• _Problem_: Provide an exact repetition of every entry, with no word altered.

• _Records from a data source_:
———
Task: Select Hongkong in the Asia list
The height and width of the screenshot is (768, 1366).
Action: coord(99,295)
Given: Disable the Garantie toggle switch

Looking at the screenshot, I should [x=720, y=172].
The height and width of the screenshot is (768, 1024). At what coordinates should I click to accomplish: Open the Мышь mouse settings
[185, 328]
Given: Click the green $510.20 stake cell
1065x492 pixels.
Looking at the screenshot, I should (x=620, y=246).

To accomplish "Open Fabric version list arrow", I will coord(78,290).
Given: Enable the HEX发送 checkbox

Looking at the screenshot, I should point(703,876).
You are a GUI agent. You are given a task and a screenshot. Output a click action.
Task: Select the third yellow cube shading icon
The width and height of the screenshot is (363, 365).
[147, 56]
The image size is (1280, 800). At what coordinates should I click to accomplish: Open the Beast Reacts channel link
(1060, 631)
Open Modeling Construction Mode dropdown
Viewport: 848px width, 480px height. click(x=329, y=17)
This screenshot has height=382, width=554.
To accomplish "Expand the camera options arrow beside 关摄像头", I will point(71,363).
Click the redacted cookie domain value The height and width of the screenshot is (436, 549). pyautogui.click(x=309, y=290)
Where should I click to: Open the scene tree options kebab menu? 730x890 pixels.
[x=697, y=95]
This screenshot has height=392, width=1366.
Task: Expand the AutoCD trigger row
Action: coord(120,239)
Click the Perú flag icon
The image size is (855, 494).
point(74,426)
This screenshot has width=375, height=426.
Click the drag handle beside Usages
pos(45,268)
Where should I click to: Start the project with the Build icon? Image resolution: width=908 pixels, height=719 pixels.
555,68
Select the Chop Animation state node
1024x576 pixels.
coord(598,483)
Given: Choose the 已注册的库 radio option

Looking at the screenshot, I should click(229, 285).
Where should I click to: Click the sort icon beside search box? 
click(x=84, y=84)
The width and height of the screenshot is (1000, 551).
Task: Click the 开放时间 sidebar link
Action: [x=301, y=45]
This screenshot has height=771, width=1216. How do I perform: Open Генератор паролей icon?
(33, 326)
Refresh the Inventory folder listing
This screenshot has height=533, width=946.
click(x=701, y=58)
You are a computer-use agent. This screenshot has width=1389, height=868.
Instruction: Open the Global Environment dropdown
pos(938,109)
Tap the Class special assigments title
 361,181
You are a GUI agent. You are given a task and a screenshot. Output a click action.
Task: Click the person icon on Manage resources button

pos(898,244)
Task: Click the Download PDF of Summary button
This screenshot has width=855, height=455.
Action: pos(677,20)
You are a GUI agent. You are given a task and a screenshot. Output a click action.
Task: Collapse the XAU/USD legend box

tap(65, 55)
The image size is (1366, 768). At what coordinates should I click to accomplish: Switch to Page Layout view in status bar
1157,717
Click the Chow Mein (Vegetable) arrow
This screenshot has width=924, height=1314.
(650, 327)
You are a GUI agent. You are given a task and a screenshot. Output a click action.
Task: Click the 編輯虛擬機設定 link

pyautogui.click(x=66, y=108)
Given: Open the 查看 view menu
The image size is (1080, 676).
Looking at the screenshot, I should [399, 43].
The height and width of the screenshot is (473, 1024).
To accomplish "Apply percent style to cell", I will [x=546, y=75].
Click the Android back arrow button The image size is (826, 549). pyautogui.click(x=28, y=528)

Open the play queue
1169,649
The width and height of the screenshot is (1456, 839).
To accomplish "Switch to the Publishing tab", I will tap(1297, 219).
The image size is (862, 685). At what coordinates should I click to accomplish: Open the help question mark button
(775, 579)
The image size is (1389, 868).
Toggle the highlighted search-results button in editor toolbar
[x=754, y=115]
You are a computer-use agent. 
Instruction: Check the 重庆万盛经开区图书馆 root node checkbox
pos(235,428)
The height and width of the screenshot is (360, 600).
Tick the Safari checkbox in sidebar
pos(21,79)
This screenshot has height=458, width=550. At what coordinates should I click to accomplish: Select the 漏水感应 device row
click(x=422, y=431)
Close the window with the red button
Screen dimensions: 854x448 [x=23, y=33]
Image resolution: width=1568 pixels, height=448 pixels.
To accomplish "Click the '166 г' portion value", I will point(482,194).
———
• _Expected output_:
Task: Select Hongkong in the Asia list
The height and width of the screenshot is (768, 1366).
Action: coord(99,295)
Given: Disable the Garantie toggle switch

Looking at the screenshot, I should [x=720, y=172].
The height and width of the screenshot is (768, 1024). At what coordinates should I click to accomplish: Open the Мышь mouse settings
[185, 328]
Given: Click the green $510.20 stake cell
1065x492 pixels.
Looking at the screenshot, I should (x=620, y=246).

To accomplish "Open Fabric version list arrow", I will coord(78,290).
Given: Enable the HEX发送 checkbox

Looking at the screenshot, I should point(703,876).
You are a GUI agent. You are given a task and a screenshot. Output a click action.
Task: Select the third yellow cube shading icon
The width and height of the screenshot is (363, 365).
[147, 56]
The image size is (1280, 800). At what coordinates should I click to accomplish: Open the Beast Reacts channel link
(1060, 631)
Open Modeling Construction Mode dropdown
Viewport: 848px width, 480px height. click(x=329, y=17)
This screenshot has height=382, width=554.
To accomplish "Expand the camera options arrow beside 关摄像头", I will point(71,363).
Click the redacted cookie domain value The height and width of the screenshot is (436, 549). pyautogui.click(x=309, y=290)
Where should I click to: Open the scene tree options kebab menu? 730x890 pixels.
[x=697, y=95]
This screenshot has height=392, width=1366.
Task: Expand the AutoCD trigger row
Action: coord(120,239)
Click the Perú flag icon
The image size is (855, 494).
point(74,426)
This screenshot has width=375, height=426.
Click the drag handle beside Usages
pos(45,268)
Where should I click to: Start the project with the Build icon? Image resolution: width=908 pixels, height=719 pixels.
555,68
Select the Chop Animation state node
1024x576 pixels.
coord(598,483)
Given: Choose the 已注册的库 radio option

Looking at the screenshot, I should click(229, 285).
Where should I click to: Click the sort icon beside search box? 
click(x=84, y=84)
The width and height of the screenshot is (1000, 551).
Task: Click the 开放时间 sidebar link
Action: [x=301, y=45]
This screenshot has height=771, width=1216. How do I perform: Open Генератор паролей icon?
(33, 326)
Refresh the Inventory folder listing
This screenshot has height=533, width=946.
click(x=701, y=58)
You are a computer-use agent. This screenshot has width=1389, height=868.
Instruction: Open the Global Environment dropdown
pos(938,109)
Tap the Class special assigments title
 361,181
You are a GUI agent. You are given a task and a screenshot. Output a click action.
Task: Click the person icon on Manage resources button

pos(898,244)
Task: Click the Download PDF of Summary button
This screenshot has width=855, height=455.
Action: pos(677,20)
You are a GUI agent. You are given a task and a screenshot. Output a click action.
Task: Collapse the XAU/USD legend box

tap(65, 55)
The image size is (1366, 768). At what coordinates should I click to accomplish: Switch to Page Layout view in status bar
1157,717
Click the Chow Mein (Vegetable) arrow
This screenshot has width=924, height=1314.
(650, 327)
You are a GUI agent. You are given a task and a screenshot. Output a click action.
Task: Click the 編輯虛擬機設定 link

pyautogui.click(x=66, y=108)
Given: Open the 查看 view menu
The image size is (1080, 676).
Looking at the screenshot, I should [399, 43].
The height and width of the screenshot is (473, 1024).
To accomplish "Apply percent style to cell", I will [x=546, y=75].
Click the Android back arrow button The image size is (826, 549). pyautogui.click(x=28, y=528)

Open the play queue
1169,649
The width and height of the screenshot is (1456, 839).
To accomplish "Switch to the Publishing tab", I will tap(1297, 219).
The image size is (862, 685). At what coordinates should I click to accomplish: Open the help question mark button
(775, 579)
The image size is (1389, 868).
Toggle the highlighted search-results button in editor toolbar
[x=754, y=115]
You are a computer-use agent. 
Instruction: Check the 重庆万盛经开区图书馆 root node checkbox
pos(235,428)
The height and width of the screenshot is (360, 600).
Tick the Safari checkbox in sidebar
pos(21,79)
This screenshot has height=458, width=550. At what coordinates should I click to accomplish: Select the 漏水感应 device row
click(x=422, y=431)
Close the window with the red button
Screen dimensions: 854x448 [x=23, y=33]
Image resolution: width=1568 pixels, height=448 pixels.
To accomplish "Click the '166 г' portion value", I will point(482,194).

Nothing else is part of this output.